Öykünün içine koyunca tüm acılar katlanılabilir hale geliyor* Demiş birileri. Ben de acılarımı öykülerin içine koymayı denedim. Sayfalarca yazdım bana bıraktığın acıları, yine de katlanamadım sensizliğe. Yokluğunun acısı bilindik acılardan değil çünkü. Yazdıkça azalacak, paylaştıkça yok olacak bir acı değil. Zamanla geçecek bir yara hiç değil. İnsanın içini buran, yüreğini acıtan, hayatını solduran bir acı sensizlik. Sensizlik hayatı bomboş hale getiren bir sessizlik.

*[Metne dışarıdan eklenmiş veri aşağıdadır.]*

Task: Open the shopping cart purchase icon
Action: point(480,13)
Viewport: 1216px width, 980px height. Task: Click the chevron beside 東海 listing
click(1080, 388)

Yazmasam çıldıracaktım**biliyordum, fakat yazdıkça da ağırlaşıyor içimde sancıların. Sensizliğin çıldırtan sessizliğine ilaç olmuyor hiç bir şey. Ne yazmak, ne yazmamak, ne ağlamak ne de kendini kandırmak, yaşamaya çalışmak sahte bir mutluluğu.
Yoksun işte tek gerçek bu.
Gidişinin acı gerçeği; ne şekilde söylersen söyle, ne şekilde yazarsan yaz; Terk etmek işte.
Terk ettin beni, beni ve içimdeki kırılgan sevgiyi. Fırtınalardan korumaya çalıştığım narin gelinciği. Paramparça ettin camdan yüreğimi. Şimdi kalbime ne zaman dokunsam elimde aşkının kesikleri...
Terk ettin işte, ömrümce doyamam dediğin gözlerimin yeşilini.
Yerle bir ettin, hiç bir şeye değişmem dediğin sevgimin değerini.
Terk ettin beni.
İşte gidişinin yazmakla tükenmeyen gerçekliği.